Key Exclusion Criteria
  • Predominantly squamous cell histology NSCLC; mixed cell types must be primarily (≥90%) adenocarcinoma cells. If small cell elements are present, the subject cannot be enrolled
  • Currently participating in interventional clinical research or treatment, or receiving other research drugs or using research equipment within 4 weeks before the first dose
  • Previously received the following therapies: anti-PD-1, anti-PD-L1, or anti-PD-L2 agents, or agents directed at another stimulatory or coinhibitory T-cell receptor (eg, CTLA-4, OX-40, CD137)

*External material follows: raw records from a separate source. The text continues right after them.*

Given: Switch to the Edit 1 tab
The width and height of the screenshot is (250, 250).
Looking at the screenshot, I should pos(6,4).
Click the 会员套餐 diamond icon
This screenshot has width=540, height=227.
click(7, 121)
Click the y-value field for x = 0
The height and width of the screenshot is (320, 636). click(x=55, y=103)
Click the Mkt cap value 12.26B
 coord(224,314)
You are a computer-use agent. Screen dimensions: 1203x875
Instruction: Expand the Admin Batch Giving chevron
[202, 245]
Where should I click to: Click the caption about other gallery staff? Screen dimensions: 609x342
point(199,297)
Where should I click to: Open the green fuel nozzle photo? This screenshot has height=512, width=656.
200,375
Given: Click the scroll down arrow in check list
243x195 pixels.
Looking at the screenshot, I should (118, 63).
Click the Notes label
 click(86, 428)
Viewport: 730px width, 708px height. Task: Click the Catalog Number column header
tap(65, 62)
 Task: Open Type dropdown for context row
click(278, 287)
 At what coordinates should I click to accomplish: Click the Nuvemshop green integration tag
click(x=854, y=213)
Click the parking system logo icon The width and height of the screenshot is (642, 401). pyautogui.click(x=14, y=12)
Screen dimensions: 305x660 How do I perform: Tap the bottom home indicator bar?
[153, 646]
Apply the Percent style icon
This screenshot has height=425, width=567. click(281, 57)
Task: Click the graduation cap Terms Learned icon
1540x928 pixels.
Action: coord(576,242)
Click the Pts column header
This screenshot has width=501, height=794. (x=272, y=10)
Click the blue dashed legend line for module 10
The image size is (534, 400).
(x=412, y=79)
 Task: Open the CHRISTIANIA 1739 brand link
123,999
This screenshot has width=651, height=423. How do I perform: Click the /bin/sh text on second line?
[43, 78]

  • Received a traditional Chinese medicine with antitumor effect, or an immunomodulatory drug (thymosin, interferon, interleukin) within 2 weeks before the first dose, or received major surgery within 3 weeks before the first dose
  • Pulmonary radiation therapy of >30 Gy within 6 months prior to the first dose
  • Completed palliative radiotherapy within 7 days prior to the first dose
  • Clinically active diverticulitis, abdominal abscess, gastrointestinal obstruction, and peritoneal metastasis
  • Received a physical organ or blood system transplant
  • Clinically uncontrollable pleural effusion/peritoneal effusion
  • Known to have severe allergic reactions (grade ≥3) to the active ingredients of sintilimab, pemetrexed, cisplatin, carboplatin, and/or any excipients
  • Active autoimmune diseases requiring systemic treatment (eg, using a disease-modifying drug, corticosteroid, or immunosuppressant) within 2 years prior to the first dose. Alternative therapies (such as thyroxine, insulin, or physiological corticosteroids for adrenal or pituitary insufficiency) are not considered systemic treatments
  • Diagnosis of immunodeficiency, or receiving systemic steroid therapy or any other form of immunosuppressive therapy, within 7 days prior to the first dose of study treatment. Physiological doses of corticosteroids (≤10 mg/day of prednisone or equivalent) are permitted
  • Not fully recovered from the toxicity and/or complications caused by any intervention before starting treatment (ie, ≤ grade 1 or to baseline, excluding fatigue or alopecia)
  • Other malignant tumors within 5 years prior to the first dose, with the exception of radically treated basal cell carcinoma of the skin, squamous cell carcinoma of the skin, and/or radically resected carcinoma in situ
  • Active central nervous system (CNS) metastasis and/or cancerous meningitis. Patients with asymptomatic brain metastases or stable symptoms after treatment of brain metastatic lesions may participate in the study as long as all of the following criteria are met: measurable disease outside the CNS; no meningeal, midbrain, pontine, medullary, or spinal metastases; clinically stable for at least 2 weeks; and discontinuation of hormonal therapy 14 days prior to the first dose of study treatment. Patients with known untreated, asymptomatic brain metastases can be enrolled, but regular imaging assessments of the brain must be performed
  • A history of noninfectious pneumonitis requiring corticosteroid therapy within 1 year prior to the first dose of study treatment or has current interstitial lung disease
  • Active infections that require systemic treatment
  • Unable or unwilling to receive folic acid or vitamin B12 supplementation
  • Known cases of mental illness or substance abuse that may have an impact on compliance with the test requirements
  • Known HIV infection or untreated active hepatitis B or C
  • Vaccination of live vaccine within 30 days before the first dose (cycle 1, day 1)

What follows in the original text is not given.